BEGIN Data for review
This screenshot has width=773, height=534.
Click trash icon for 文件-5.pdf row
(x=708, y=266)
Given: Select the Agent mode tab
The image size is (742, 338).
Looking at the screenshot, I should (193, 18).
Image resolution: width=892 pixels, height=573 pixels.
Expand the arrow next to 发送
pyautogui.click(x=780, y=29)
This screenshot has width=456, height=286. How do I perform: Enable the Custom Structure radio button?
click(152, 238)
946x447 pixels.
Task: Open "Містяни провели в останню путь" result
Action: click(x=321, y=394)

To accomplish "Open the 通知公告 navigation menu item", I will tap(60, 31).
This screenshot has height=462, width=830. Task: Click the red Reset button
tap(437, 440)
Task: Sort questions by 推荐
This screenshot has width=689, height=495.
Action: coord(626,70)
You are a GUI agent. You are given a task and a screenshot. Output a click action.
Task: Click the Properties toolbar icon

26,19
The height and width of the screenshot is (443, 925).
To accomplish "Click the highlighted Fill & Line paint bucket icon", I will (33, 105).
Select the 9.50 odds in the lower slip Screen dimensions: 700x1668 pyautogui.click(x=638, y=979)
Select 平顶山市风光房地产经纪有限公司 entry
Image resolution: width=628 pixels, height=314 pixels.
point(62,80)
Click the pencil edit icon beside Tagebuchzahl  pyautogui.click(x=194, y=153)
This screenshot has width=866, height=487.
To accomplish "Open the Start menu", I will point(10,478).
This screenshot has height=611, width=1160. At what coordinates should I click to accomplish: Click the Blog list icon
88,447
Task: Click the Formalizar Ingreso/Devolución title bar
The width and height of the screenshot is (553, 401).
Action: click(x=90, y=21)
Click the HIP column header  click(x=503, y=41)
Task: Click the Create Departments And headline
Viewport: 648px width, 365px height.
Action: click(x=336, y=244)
END Data for review
Brief — Extract all of the data shown above and repeat it verbatim.

Task answer —
This screenshot has width=773, height=534.
Click trash icon for 文件-5.pdf row
(x=708, y=266)
Given: Select the Agent mode tab
The image size is (742, 338).
Looking at the screenshot, I should (193, 18).
Image resolution: width=892 pixels, height=573 pixels.
Expand the arrow next to 发送
pyautogui.click(x=780, y=29)
This screenshot has width=456, height=286. How do I perform: Enable the Custom Structure radio button?
click(152, 238)
946x447 pixels.
Task: Open "Містяни провели в останню путь" result
Action: click(x=321, y=394)

To accomplish "Open the 通知公告 navigation menu item", I will tap(60, 31).
This screenshot has height=462, width=830. Task: Click the red Reset button
tap(437, 440)
Task: Sort questions by 推荐
This screenshot has width=689, height=495.
Action: coord(626,70)
You are a GUI agent. You are given a task and a screenshot. Output a click action.
Task: Click the Properties toolbar icon

26,19
The height and width of the screenshot is (443, 925).
To accomplish "Click the highlighted Fill & Line paint bucket icon", I will (33, 105).
Select the 9.50 odds in the lower slip Screen dimensions: 700x1668 pyautogui.click(x=638, y=979)
Select 平顶山市风光房地产经纪有限公司 entry
Image resolution: width=628 pixels, height=314 pixels.
point(62,80)
Click the pencil edit icon beside Tagebuchzahl  pyautogui.click(x=194, y=153)
This screenshot has width=866, height=487.
To accomplish "Open the Start menu", I will point(10,478).
This screenshot has height=611, width=1160. At what coordinates should I click to accomplish: Click the Blog list icon
88,447
Task: Click the Formalizar Ingreso/Devolución title bar
The width and height of the screenshot is (553, 401).
Action: click(x=90, y=21)
Click the HIP column header  click(x=503, y=41)
Task: Click the Create Departments And headline
Viewport: 648px width, 365px height.
Action: click(x=336, y=244)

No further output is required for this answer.